If a ship makes multiple cruises, what is a "trajectory"?

43 views

Skip to first unread message

bobsimons2.00

unread,

Jun 2, 2023, 3:16:34 PM6/2/23

to ERDDAP

A user asked: if a ship makes multiple cruises, what is one "trajectory" (as defined by CF and by ERDDAP's cdm_trajectory_variables)?

It could be

a) the ship's trajectory (with many cruises as subsections)

b) or it could be just one of the cruises.
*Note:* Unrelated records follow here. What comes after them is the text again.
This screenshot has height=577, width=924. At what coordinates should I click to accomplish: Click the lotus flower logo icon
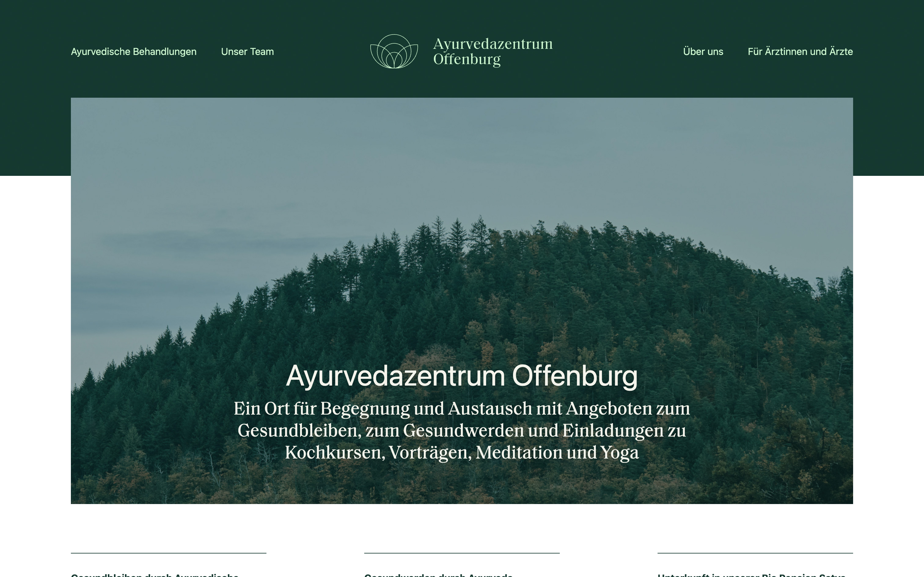click(x=394, y=52)
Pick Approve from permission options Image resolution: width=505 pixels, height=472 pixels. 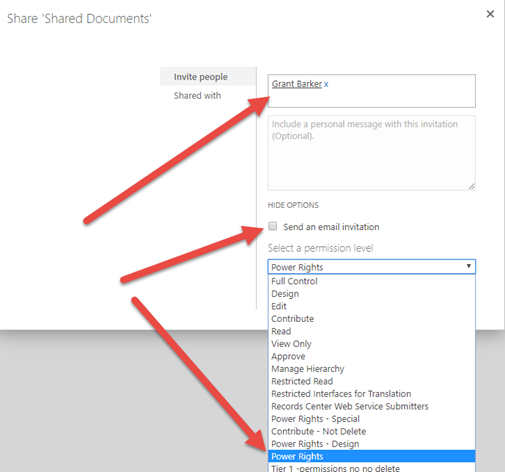coord(372,356)
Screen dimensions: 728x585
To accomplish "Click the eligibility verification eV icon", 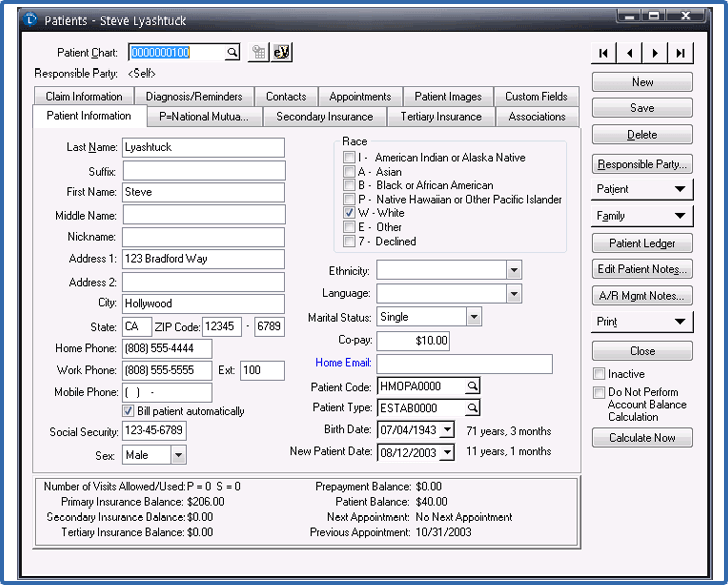I will (280, 52).
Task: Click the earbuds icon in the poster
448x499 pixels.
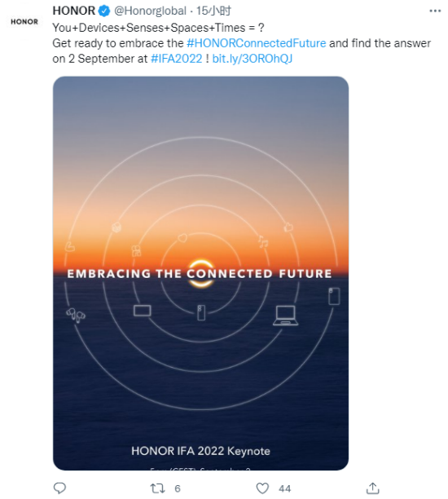Action: point(76,315)

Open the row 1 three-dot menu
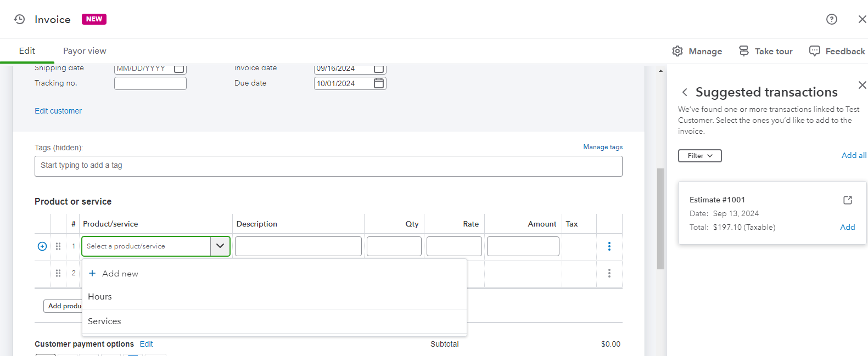609,246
In either case, shouldn't a .nc file with this data have one dimension for the ship, one dimension for cruise, and one dimension for observation?

My answer is:

The CF group made these definitions in a chapter called Discrete Sampling Geometries. "Geometry" is the key word. These definitions are closer to math than oceanography. The geometry types they defined (what CF and ERDDAP call a "featureType" and which ERDDAP also calls a "cdm_data_type", which is the older, broader name for this concept) are Point (observations from an unrelated collection of points), TimeSeries (all observations at one location), Trajectory, Profile, TimeSeriesProfile, and TrajectoryProfile. See

https://cfconventions.org/Data/cf-conventions/cf-conventions-1.10/cf-conventions.html#discrete-sampling-geometries

ERDDAP just tries to support CF's ideas.

So, a featureType/cdm_data_type, e.g., trajectory, is defined by its geometry. And the CF definition is that a file (or an ERDDAP dataset) of a given type can include a collection of that type (e.g., a collection of trajectories). CF defines several file representations for each featureType. For the CF multidimensional file representation of Trajectory, CF only supports files with 2 dimensions (trajectory and observation) for that collection.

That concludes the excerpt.